◆ EXERCISE TASKS ◆
• a. List every person named in the article about the For Love of the World festival.
• b. Print the portion of the article about the For Love of the World festival that runs between "In the main" and "our collective survival.", inclusive.
• c. Write what comes next in the article about the For Love of the World festival, picking up after its final sentence.

======== ARTICLE ========

Weber starts from a radical standpoint: the interdependence and interconnectedness of forms of existence on this planet. Dying is not (only) the end of an individual, but merging into a larger whole. Of course, we grieve when we lose a loved one—such an idea won’t change that. But it is liberating concerning all the gloom and even apocalyptic visions of the end of civilizations and even the planet. Those paralyzed by a possible end ultimately achieve nothing.

The interdependence and interconnectedness of all forms of existence were the basis of the completely sold-out For Love of the World (FLOTW) festival at Theater De Veste. Because of this interconnectedness, the question arises whether we—humans—should see ourselves as the pinnacle of creation or as constantly co-evolving with everything around us. This is called posthumanism; not because we are bidding farewell to humans, but because the idea of being human is changing. The planet (or technology) does not revolve around us but forms a community with us. The planet is not an amusement park where you can have fun and cheerfully go home after 5 hours. We are in this together.

This applies to our interaction with nature but certainly also to technology. Yke Bauke Eijsma, researcher in human-robot interaction at TU Delft, showed this using robot dog Spot, which demonstrates that terms like care, affection, fear and even love also could apply in the interaction with technology. Aafke Fraaije, who researches the role that art can play in climate solidarity, showed how interconnectedness also applies to future generations; with a poetry workshop by spoken-word artist Nabil Tkhidousset. Joost Vervoort, researcher in Transformative Imagination in the Environmental Governance Group at the Copernicus Institute of Sustainable Development, led a guided meditation on the mystical, while Julia Rijssenbeek—PhD in philosophy at Wageningen University—showed her experimental film Cobalt, which explored the future relationship with technology through dance.

The fascinating thing is that these Dutch researchers show how science itself is increasingly intertwined with art forms—a return to the classics: science was still called art during ‘the seven liberal arts (artes)’ in the Middle Ages. But also with the fact that there is meaning, pondering about robot love, generations to come, and even the mystical feeling you are a part of a bigger whole (as science sometimes does: think about the ‘pale blue dot’ picture of our planet, sent to us by Voyager1, sent from a distance of approximately 6 billion kilometers from Earth).

In the main hall of De Veste, besides Weber, theoretical physicist Heinrich Päs (TU Dortmund) discussed netlike intricate fabric to which we all belong—viewed from the entanglement theory of quantum physics, and Elisa Giaccardi (former professor of post-industrial design at TU Delft) discussed how design is not a tool to be wielded according to our intentions but is a humble and adaptive attunement. And one where technology doesn’t just serve human needs but helps us connect to other-than-human scales and sensibilities, opening up new possibilities for our collective survival.

======== DATA PROVIDED ========

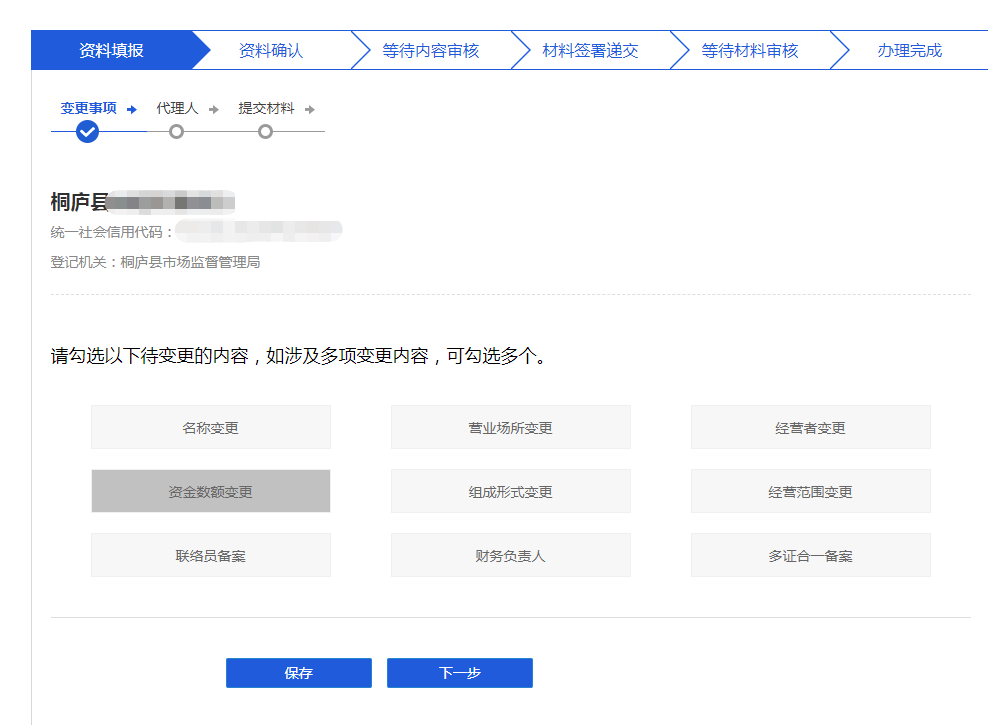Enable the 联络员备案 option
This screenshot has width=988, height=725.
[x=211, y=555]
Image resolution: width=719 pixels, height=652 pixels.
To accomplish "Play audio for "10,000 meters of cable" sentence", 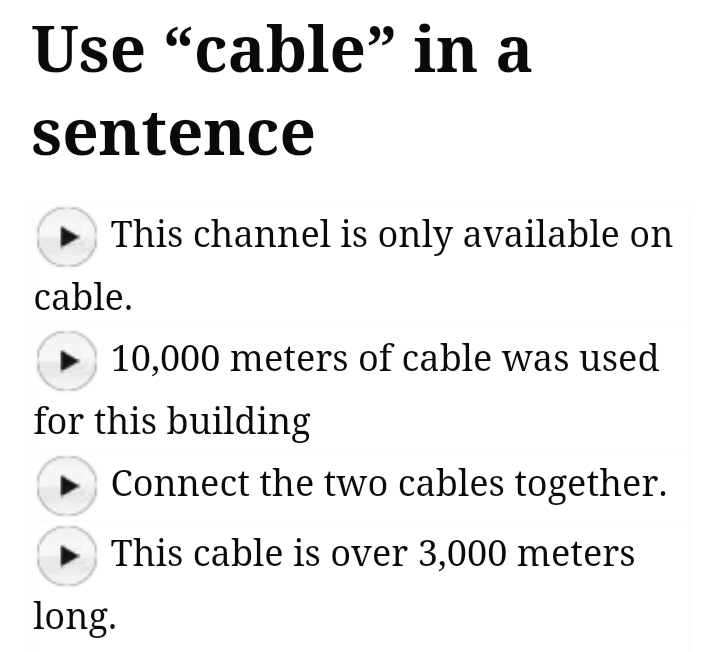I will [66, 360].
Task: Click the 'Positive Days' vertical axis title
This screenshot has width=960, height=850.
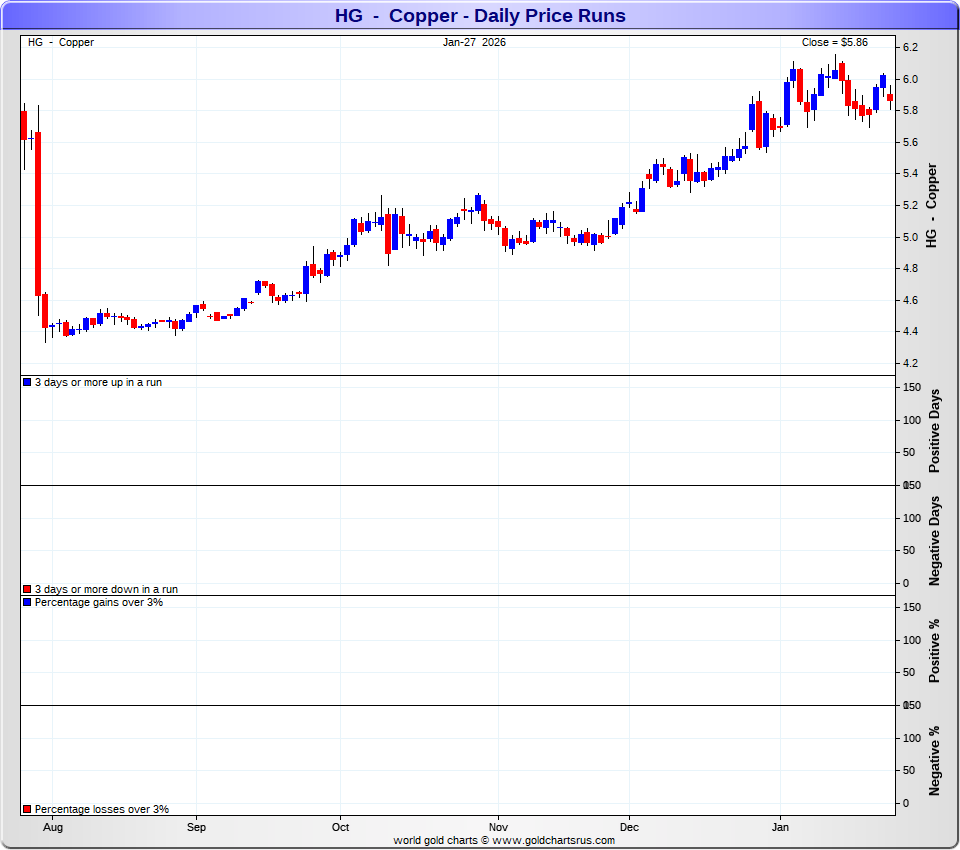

========

◆ EXERCISE RESULTS ◆
• a. Weber, Yke Bauke Eijsma, Aafke Fraaije, Nabil Tkhidousset, Joost Vervoort, Julia Rijssenbeek, Heinrich Päs, Elisa Giaccardi

• b.
In the main hall of De Veste, besides Weber, theoretical physicist Heinrich Päs (TU Dortmund) discussed netlike intricate fabric to which we all belong—viewed from the entanglement theory of quantum physics, and Elisa Giaccardi (former professor of post-industrial design at TU Delft) discussed how design is not a tool to be wielded according to our intentions but is a humble and adaptive attunement. And one where technology doesn’t just serve human needs but helps us connect to other-than-human scales and sensibilities, opening up new possibilities for our collective survival.

• c.
In addition to researchers, numerous student clubs were involved in the organization. Debates, art, making art oneself, music, and so on—too much to mention here. There were also artworks, and the AI assistant Aurora, created by New Media Centre of TU Delft.

As was said in the final discussion with some guests: this is a new paradigm. That is exactly what we felt during the evening. It is new; things still need to take shape. But we saw how the approach of interconnectedness and posthumanism offers profound value to science by fostering a more inclusive, ethical, and innovative approach to understanding and interacting with the world. By challenging anthropocentric biases and promoting interdisciplinary collaboration, posthumanism enriches scientific inquiry and encourages responsible advancements that benefit diverse forms of life. That is why we call it For love of the World.

Interconnectedness and posthumanism encourage researchers – and us all – to explore the agency and intelligence of non-human entities, such as animals, ecosystems, artificial intelligence, robot dogs, and the next generations. This shift in perspective leads to a more holistic understanding of complex systems and promotes ethical considerations in scientific practices, ensuring that advancements are made with empathy and respect for all beings.

Additionally, posthumanism inspires scientists to adopt interdisciplinary approaches that integrate insights from philosophy, cultural studies, and ethics into scientific endeavors. This holistic approach enables researchers to consider broader implications and societal impacts of their work, leading to more informed and responsible decision-making in scientific innovation.

In essence, posthumanism enriches science by promoting a more expansive and ethical vision of the future, where scientific advancements are aligned with values of diversity, empathy, and responsible stewardship of the natural world. This paradigm shift in scientific thinking holds the potential to create a more harmonious relationship between humans, technology, and the broader ecosystem, paving the way for transformative and inclusive progress in science and society. But besides that: it enriches science with existential questions like: why are we on earth? What is purpose?

And indeed, if we do embrace being part of a broader ecosystem – who would fear the end?